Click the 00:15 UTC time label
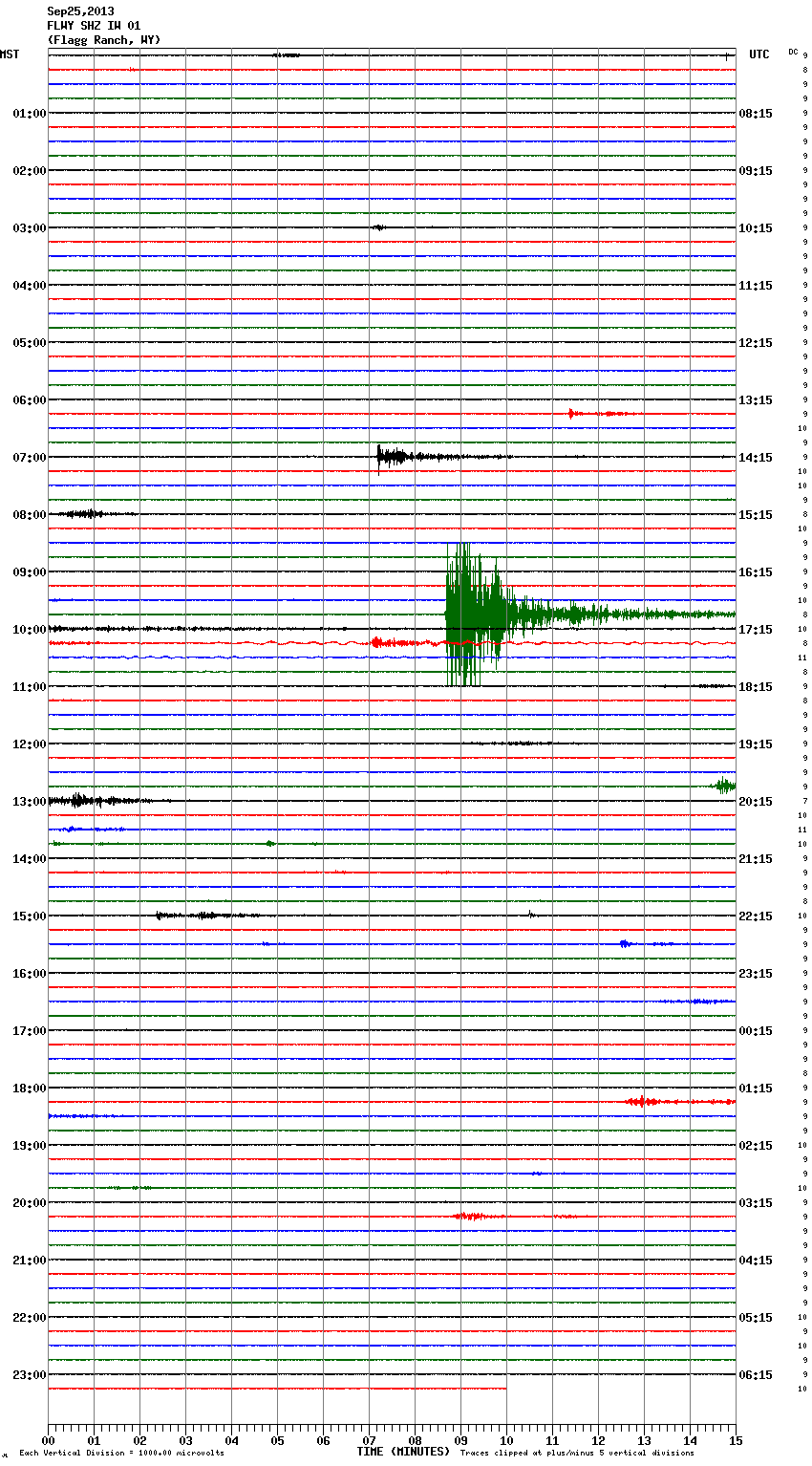This screenshot has width=812, height=1466. 755,1031
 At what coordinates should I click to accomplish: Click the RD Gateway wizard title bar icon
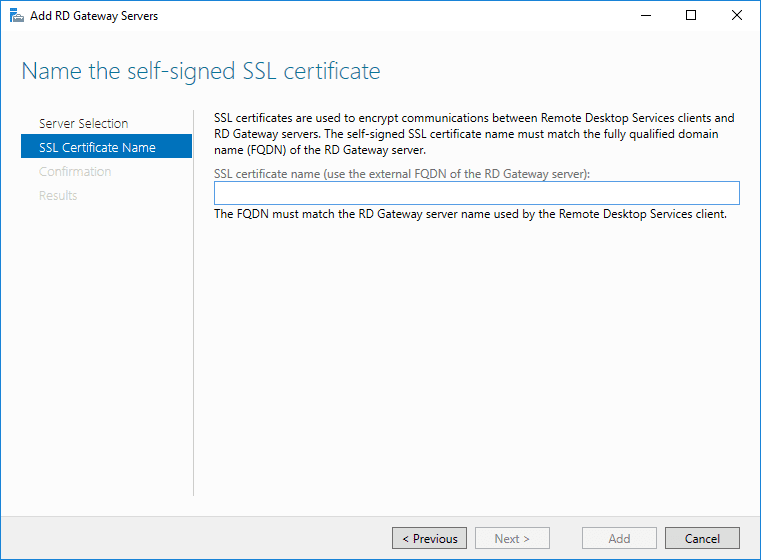[x=16, y=16]
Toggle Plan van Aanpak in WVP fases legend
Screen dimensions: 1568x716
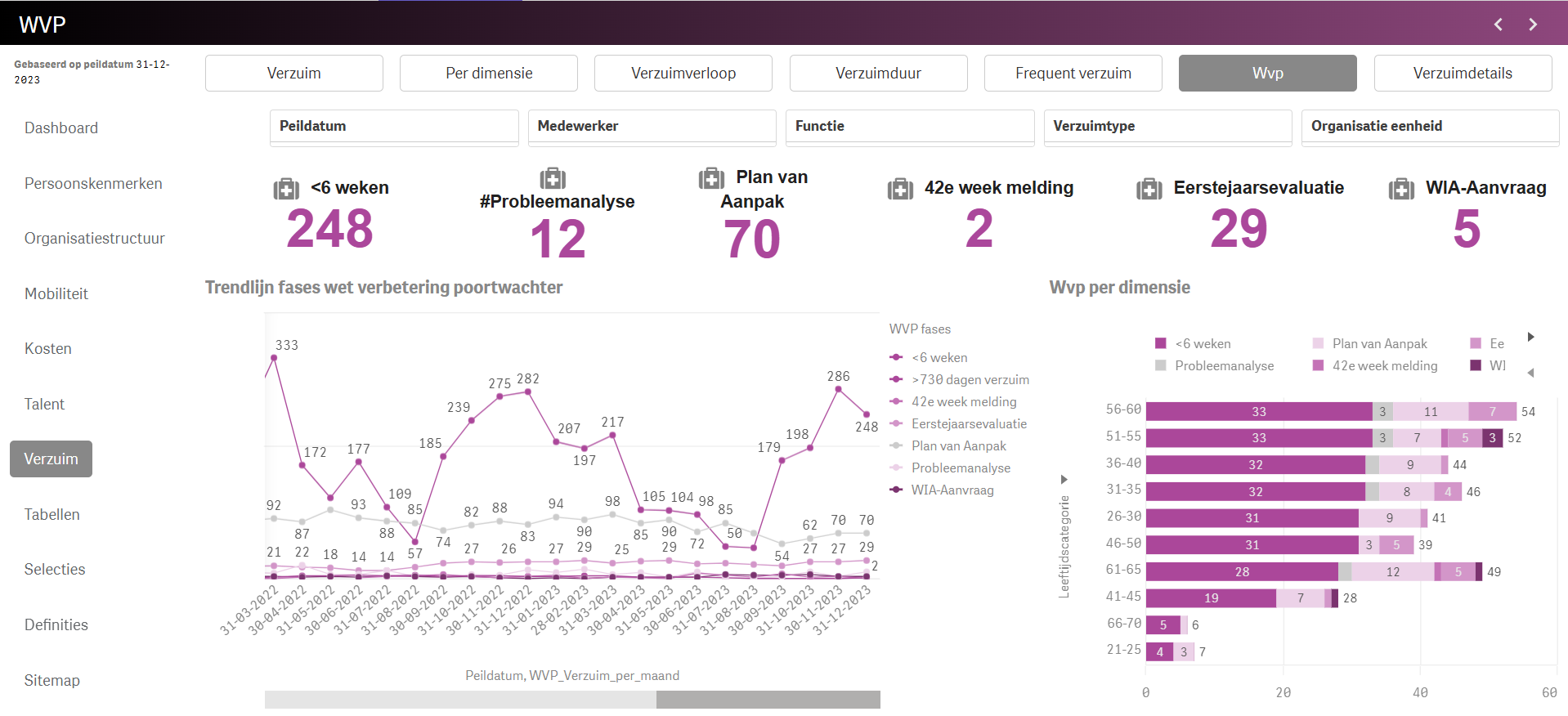click(958, 446)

Prompt: The lines wanted run from the line containing "Toggle Plan van Aanpak in WVP fases legend" through the end of the entries; return them exactly, both ends included, and keep pictures out.

Exercise response:
Toggle Plan van Aanpak in WVP fases legend
Screen dimensions: 1568x716
click(958, 446)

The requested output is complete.